▶ TASK TO COMPLETE
Each entry must be given again exactly as it appears, with images excluded.

--

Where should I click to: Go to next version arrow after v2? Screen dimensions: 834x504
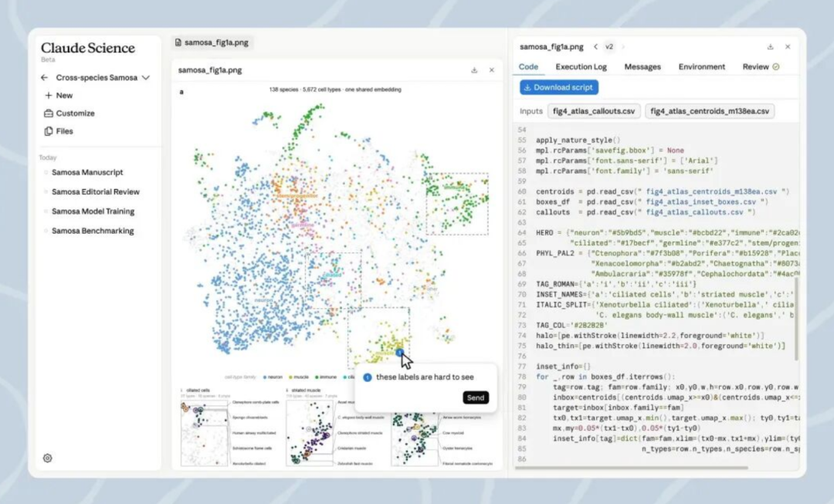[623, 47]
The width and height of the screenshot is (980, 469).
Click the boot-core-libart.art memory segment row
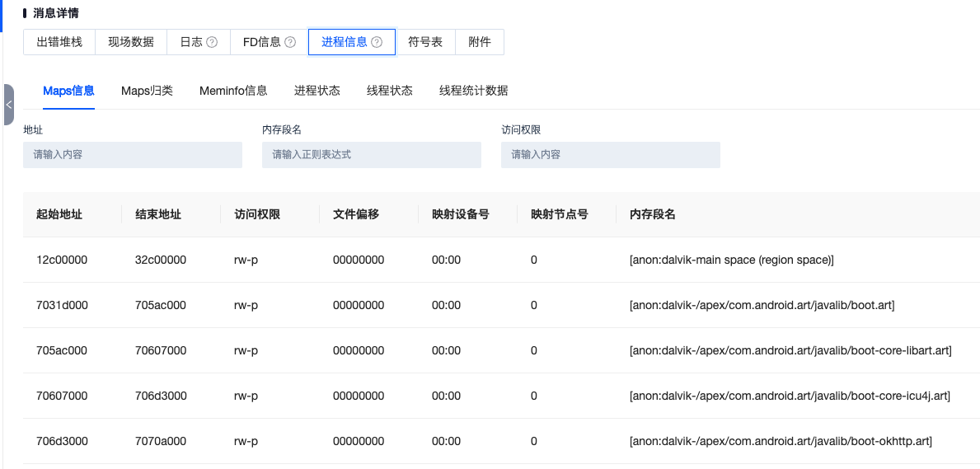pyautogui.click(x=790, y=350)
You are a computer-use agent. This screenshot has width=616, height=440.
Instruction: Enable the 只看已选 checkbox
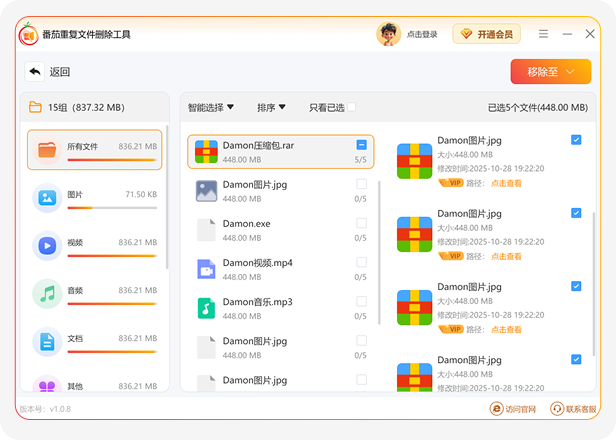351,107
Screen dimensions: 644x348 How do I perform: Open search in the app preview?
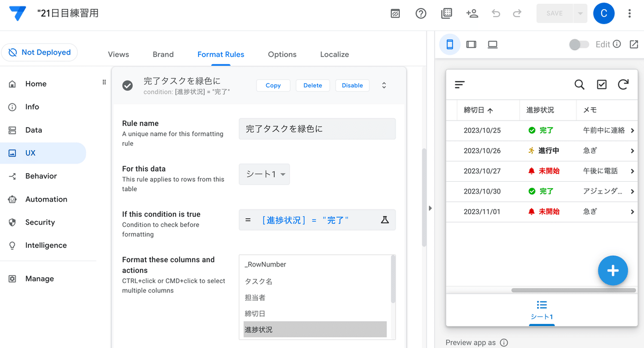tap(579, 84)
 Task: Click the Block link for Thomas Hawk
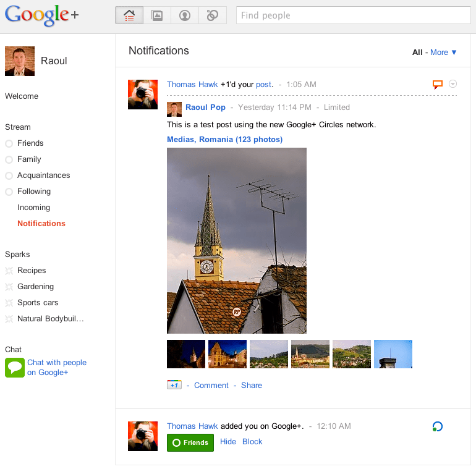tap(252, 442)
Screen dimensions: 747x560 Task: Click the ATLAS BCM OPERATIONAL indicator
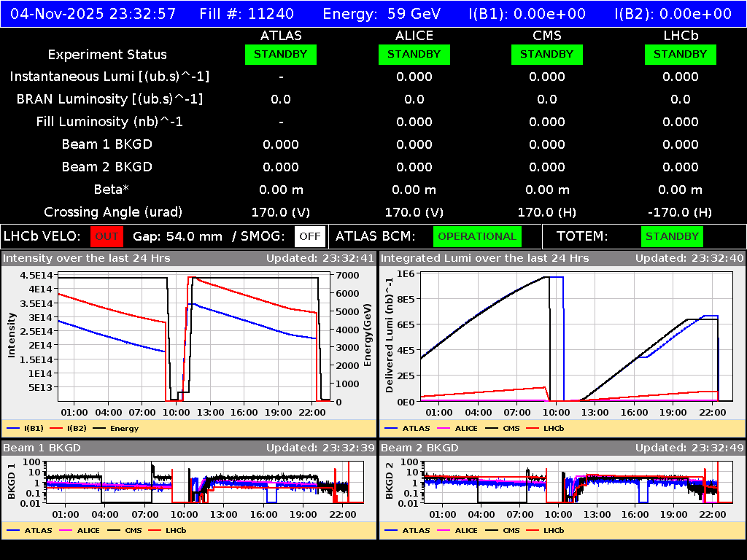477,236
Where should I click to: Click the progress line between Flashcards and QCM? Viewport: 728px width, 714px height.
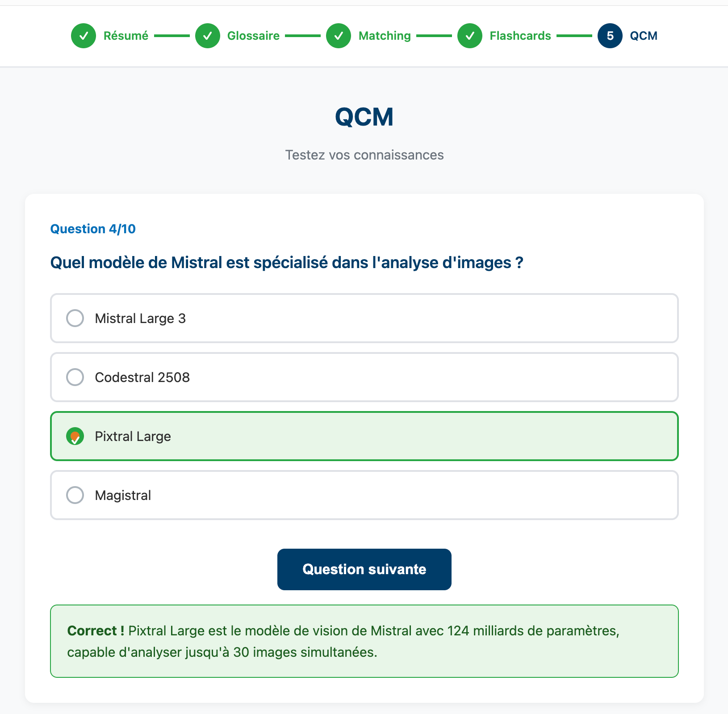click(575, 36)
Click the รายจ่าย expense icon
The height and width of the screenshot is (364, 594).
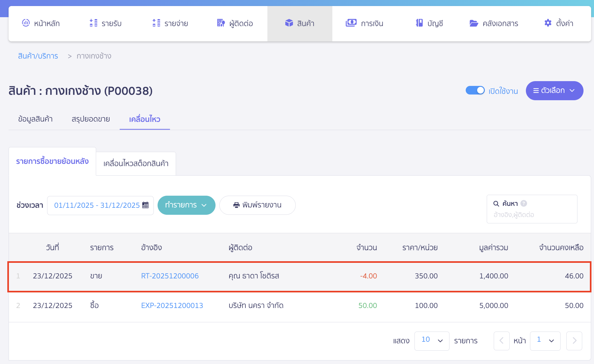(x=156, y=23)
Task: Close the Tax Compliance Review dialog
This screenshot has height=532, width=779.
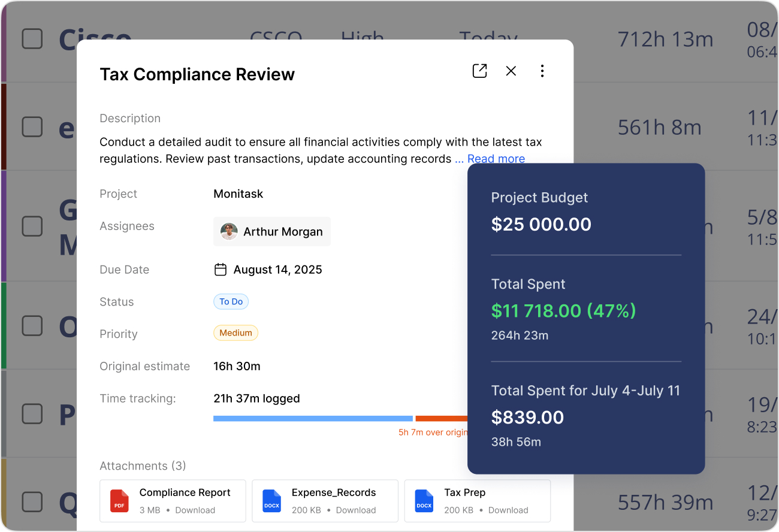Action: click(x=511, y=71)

--

▶ EXPECTED ANSWER
Where should I click to: Go to next version arrow after v2? Screen dimensions: 834x504
[623, 47]
The width and height of the screenshot is (980, 469).
Click the boot-core-libart.art memory segment row
pyautogui.click(x=790, y=350)
You are a computer-use agent. This screenshot has width=616, height=440.
Instruction: Enable the 只看已选 checkbox
351,107
Screen dimensions: 644x348 How do I perform: Open search in the app preview?
tap(579, 84)
 Task: Click the Block link for Thomas Hawk
tap(252, 442)
Screen dimensions: 747x560 Task: Click the ATLAS BCM OPERATIONAL indicator
477,236
Where should I click to: Click the progress line between Flashcards and QCM? Viewport: 728px width, 714px height.
click(575, 36)
Click the รายจ่าย expense icon
The height and width of the screenshot is (364, 594).
(x=156, y=23)
Task: Close the Tax Compliance Review dialog
This screenshot has height=532, width=779.
Action: click(x=511, y=71)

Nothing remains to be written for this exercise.